Text block:
Our son has been sick lately. We put him to bed and I was going to let her lay beside him (usually I do) and she said we could both do it...we haven't done that since before she left. It was nice.

So see...in this situation, I'm glad I didn't rock the boat with assuming that something was wrong that wasn't. She is coming back early in the morning to stay with my son while I do military duty then come back tomorrow night to watch the movie we didn't get to.


----------



## Wazza

Stillkindofhopefull said:


> Are there others in here that have successful R threads you would recommend me read?


There are various people on TAM who have successfully reconciled (I am one of them) but I haven't seen that many successful reconciliation threads in that continue in the long term here. I think the successful reconcilers mostly end up moving on. 

You talked about consequences. Why do they matter to you? She did what she did, it can never be undone. If you are going to reconcile you have to accept and deal with it. You presumably believe (or at least hope) she is remorseful. Why are you interested in consequences? What do you hope to achieve?


----------



## Stillkindofhopefull

I can see how that would be Wazza...regarding moving on from TAM. This has been a big help though, for sure.

The consequences aren't something I necessarily want to apply for the sake of applying them. I feel like she has learned a lot...we both have. I read about them a lot on here so I consider it because I don't want to end up here 3 years down the road because i rug swept something now.

I think overall we are doing better. She continues to talk about our future more like it is a given. We don't talk about it a ton, but when we do it is consistent. 

I appreciate your advice and nice to hear from you after your successful R!

Thanks!

Available data:
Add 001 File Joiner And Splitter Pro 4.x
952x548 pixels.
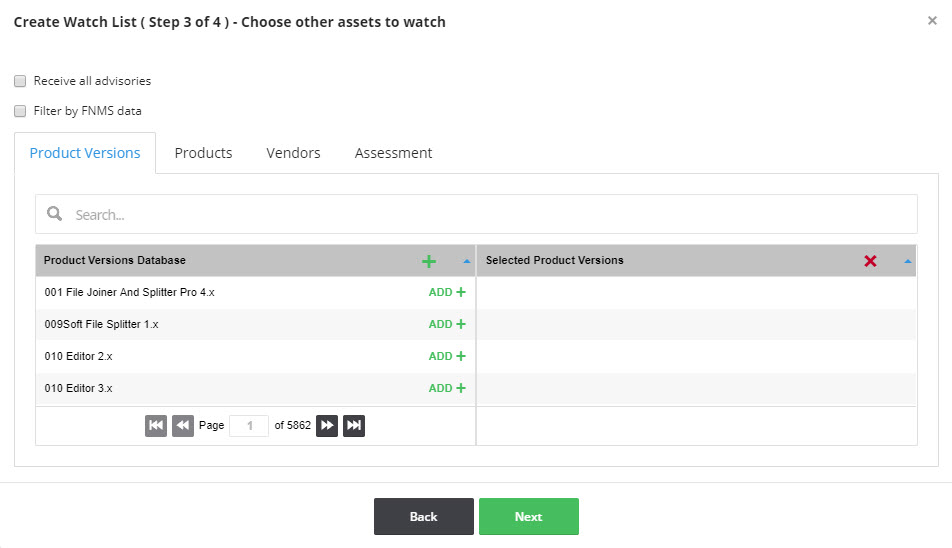[x=447, y=293]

Exercise:
Write out the passage of the forum thread that begins at the words "There are various" and stops after "hope to achieve?". The lines above were taken from a separate source.

Response to this task:
There are various people on TAM who have successfully reconciled (I am one of them) but I haven't seen that many successful reconciliation threads in that continue in the long term here. I think the successful reconcilers mostly end up moving on. 

You talked about consequences. Why do they matter to you? She did what she did, it can never be undone. If you are going to reconcile you have to accept and deal with it. You presumably believe (or at least hope) she is remorseful. Why are you interested in consequences? What do you hope to achieve?